# Page excerpt start
Colosimo and Mushmouth Work Side by Side in the Levee


Number 239 Twenty-second street (now numbered 41 W. 22nd) was a virtual who's who of the underworld in the first decade of the 1900s, an interracial mixing of Chicago's once and future vice kings in the midst of the Levee.

The building appears to have housed a first-floor saloon, with various gambling, billiards and off-track betting operations on the second floor. It was on the second floor that "Big Jim" Colosimo, future titan of the Levee and founder of the Chicago Outfit later run by Johnny Torrio and Al Capone, founded his first establishment, the Colosimo Billiard and Pool Room Parlor, sometime about 1904. The Parlor was connected by telephone, a sure sign in those days that a horse racing handbook was operating within, as race information needed to be distributed quickly to bookmakers (see, e.g., the Mont Tennes operations).

(pictured: James "Big Jim" Colosimo)

In his authoritative volume on Colosimo, Arthur Bilek claims that Big Jim hired two of his brothers-in-law, Joseph and John Moresco, to work at the Parlor (this was before Colosimo divorced his first wife, Victoria, for a new love interest), and that these two eventually took over the business while Colosimo concerned himself with his Cafe and various brothels.
# Page excerpt end
# Data section start
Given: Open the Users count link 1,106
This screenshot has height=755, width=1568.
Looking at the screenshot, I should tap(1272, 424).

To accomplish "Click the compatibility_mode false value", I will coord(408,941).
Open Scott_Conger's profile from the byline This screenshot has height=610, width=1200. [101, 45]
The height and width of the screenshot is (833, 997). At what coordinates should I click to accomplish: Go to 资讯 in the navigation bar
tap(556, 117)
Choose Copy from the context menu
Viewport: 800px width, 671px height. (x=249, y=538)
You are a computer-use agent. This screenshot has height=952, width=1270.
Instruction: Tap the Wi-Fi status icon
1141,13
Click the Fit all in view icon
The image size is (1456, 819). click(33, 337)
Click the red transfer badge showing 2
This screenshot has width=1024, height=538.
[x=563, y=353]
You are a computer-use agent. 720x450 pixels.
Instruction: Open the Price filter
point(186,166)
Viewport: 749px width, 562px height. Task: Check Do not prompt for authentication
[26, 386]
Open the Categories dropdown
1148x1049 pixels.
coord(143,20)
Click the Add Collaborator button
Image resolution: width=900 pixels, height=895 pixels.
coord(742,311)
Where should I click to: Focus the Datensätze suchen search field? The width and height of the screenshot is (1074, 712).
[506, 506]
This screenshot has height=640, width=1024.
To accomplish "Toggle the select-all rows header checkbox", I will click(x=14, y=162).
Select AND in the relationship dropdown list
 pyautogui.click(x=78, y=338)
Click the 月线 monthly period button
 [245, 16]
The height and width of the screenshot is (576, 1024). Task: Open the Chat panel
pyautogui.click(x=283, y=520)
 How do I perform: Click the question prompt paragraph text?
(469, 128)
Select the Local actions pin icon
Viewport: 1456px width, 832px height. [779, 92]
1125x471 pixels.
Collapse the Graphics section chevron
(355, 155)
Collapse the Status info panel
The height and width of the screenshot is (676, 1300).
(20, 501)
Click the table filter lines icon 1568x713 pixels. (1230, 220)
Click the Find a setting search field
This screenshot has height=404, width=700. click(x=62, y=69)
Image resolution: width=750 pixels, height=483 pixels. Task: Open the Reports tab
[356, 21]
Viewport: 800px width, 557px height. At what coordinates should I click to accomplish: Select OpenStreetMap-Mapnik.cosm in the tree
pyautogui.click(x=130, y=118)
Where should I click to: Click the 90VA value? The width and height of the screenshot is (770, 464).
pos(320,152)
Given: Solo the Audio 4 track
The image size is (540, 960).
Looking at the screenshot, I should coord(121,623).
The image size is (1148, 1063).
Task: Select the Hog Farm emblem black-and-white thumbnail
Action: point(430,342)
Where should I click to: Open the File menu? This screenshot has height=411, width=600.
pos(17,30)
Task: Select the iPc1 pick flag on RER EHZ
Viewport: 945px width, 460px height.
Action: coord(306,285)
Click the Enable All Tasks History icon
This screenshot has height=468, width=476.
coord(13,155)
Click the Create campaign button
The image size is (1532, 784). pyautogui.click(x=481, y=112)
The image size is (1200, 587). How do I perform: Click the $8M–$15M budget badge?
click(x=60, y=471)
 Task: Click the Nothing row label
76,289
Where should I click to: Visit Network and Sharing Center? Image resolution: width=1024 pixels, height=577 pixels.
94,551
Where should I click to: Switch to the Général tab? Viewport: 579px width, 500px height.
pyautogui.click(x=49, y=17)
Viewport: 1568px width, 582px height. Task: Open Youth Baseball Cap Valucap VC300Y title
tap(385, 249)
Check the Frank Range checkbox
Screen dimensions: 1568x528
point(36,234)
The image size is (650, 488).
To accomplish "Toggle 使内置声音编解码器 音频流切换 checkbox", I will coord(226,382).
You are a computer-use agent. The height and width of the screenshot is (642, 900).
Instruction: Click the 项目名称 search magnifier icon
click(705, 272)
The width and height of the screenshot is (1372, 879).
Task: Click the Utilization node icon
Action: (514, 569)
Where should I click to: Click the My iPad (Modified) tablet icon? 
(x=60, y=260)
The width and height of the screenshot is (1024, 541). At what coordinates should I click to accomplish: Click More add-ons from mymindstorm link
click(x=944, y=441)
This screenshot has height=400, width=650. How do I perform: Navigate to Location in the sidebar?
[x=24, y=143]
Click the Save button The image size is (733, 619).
# Data section end
Tasks to carry out:
1. Summarize the Colosimo excerpt in three sentences.
2. Duplicate the part of the Colosimo excerpt that opens with the words containing "Colosimo and Mushmouth" and closes with "of the Levee.".
The material placed after the text comes from a separate source.

Answers below:
1. In the first decade of the 1900s, the building at 239 Twenty-second Street (now 41 W. 22nd) drew Chicago's present and future vice kings together in the Levee. It seems to have held a first-floor saloon with gambling, billiards and off-track betting upstairs, and around 1904 "Big Jim" Colosimo opened his first business, the Colosimo Billiard and Pool Room Parlor, on the second floor, where a telephone connection signaled a horse racing handbook. Arthur Bilek says Colosimo hired his brothers-in-law Joseph and John Moresco to work at the Parlor, and they eventually took it over while Colosimo focused on his Cafe and brothels.

2.
Colosimo and Mushmouth Work Side by Side in the Levee


Number 239 Twenty-second street (now numbered 41 W. 22nd) was a virtual who's who of the underworld in the first decade of the 1900s, an interracial mixing of Chicago's once and future vice kings in the midst of the Levee.